All my anime, gone?! Nah, you’re good
One major concern among MAL users is whether or not the hacking of the site would either purge their curated list of shows from their profiles or worse, reveal their personal information. Regarding the latter, MAL says its user information is “handled and stored in a manner which meets government regulation” and that their investigation into the hack “has not revealed any data breach of our users’ personal information.”
“We can restore the affected anime database titles and user list scores to before the attack,” MAL wrote.
As of the time of publication, MAL’s mobile app (kinda) still works in that you can view your anime watchlist and take a peak at which shows are airing this season and which release this summer. However, the app’s “clubs” (i.e. discussion forums for specific shows) are currently unavailable and you won’t be able to update your viewing process on shows you’re watching. Trust me, I tried updating my progress on Mobile Suit Gundam: Iron-Blooded Orphans for a while last night to no avail.

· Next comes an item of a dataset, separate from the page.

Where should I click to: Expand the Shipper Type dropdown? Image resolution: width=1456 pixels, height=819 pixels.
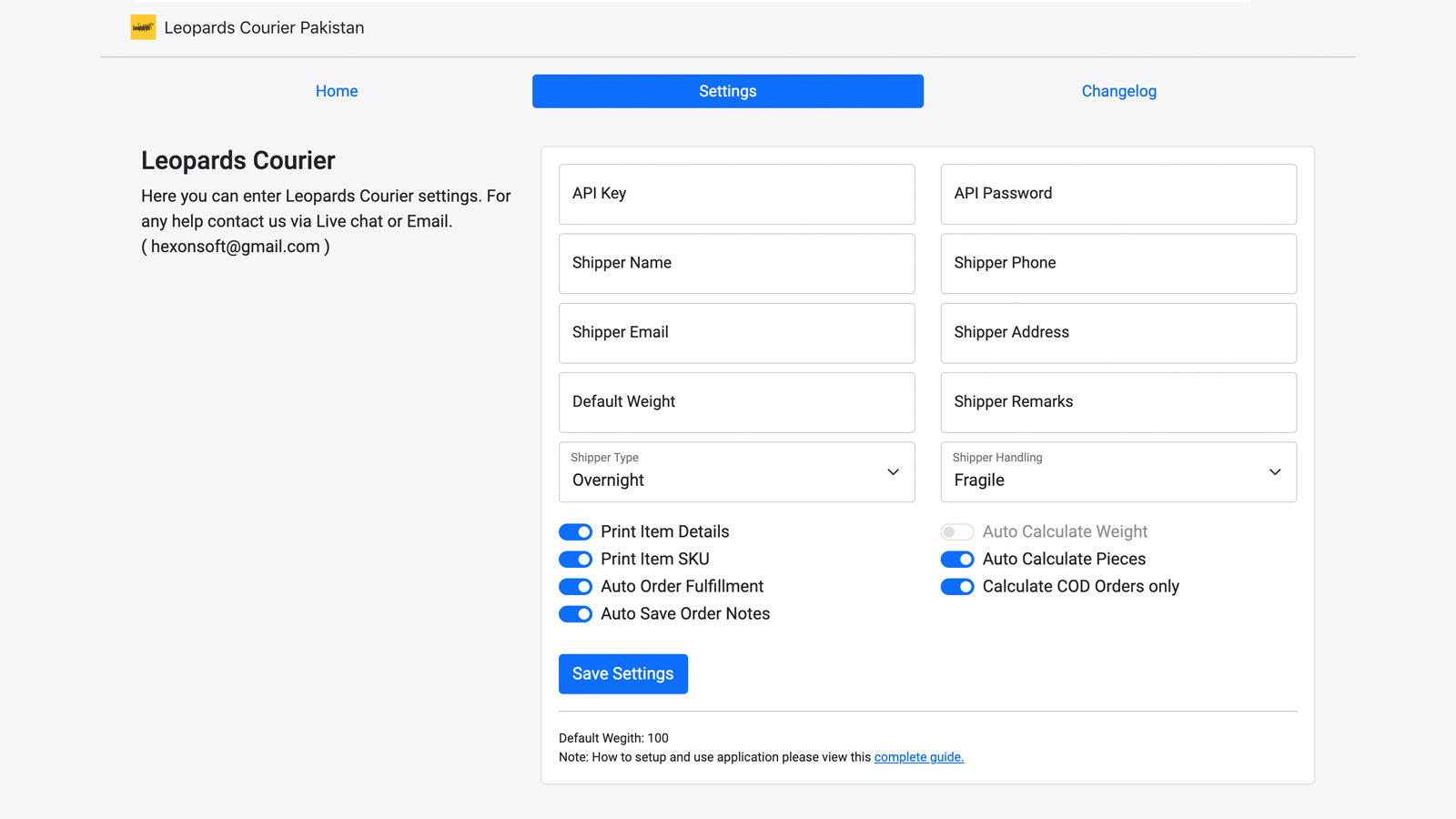coord(736,472)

The internet thinks the hacker was kinda based, all things considered
MAL users on Twitter and Reddit appear to have taken the hacker’s albeit direct approach to recommending their favorite anime in stride by treating the inconvenience as roundabout W because it (forcibly) helped promote Serial Experiments Lain in the most Serial Experiments Lain way possible: promising a positive outcome to folks attached to the hip to the internet via hacking.
“What a perfect way to introduce Lain,” Redditor Altruistic_Jicama_52 wrote.
“Most sane Lain stan,” Twitter user nijigasakilove said.
“That is certainly one way to end the whole no.1 ranking anime debate,” Reddit user mrnicegy26 wrote on the r/anime subreddit.
I’m not saying the hacker’s cybercrimes are justified, however, the results of their actions have moved Serial Experiments Lain up the totem pole of classic shows I’ll get around to once I finish and rate shows accumulating dust on my watchlist.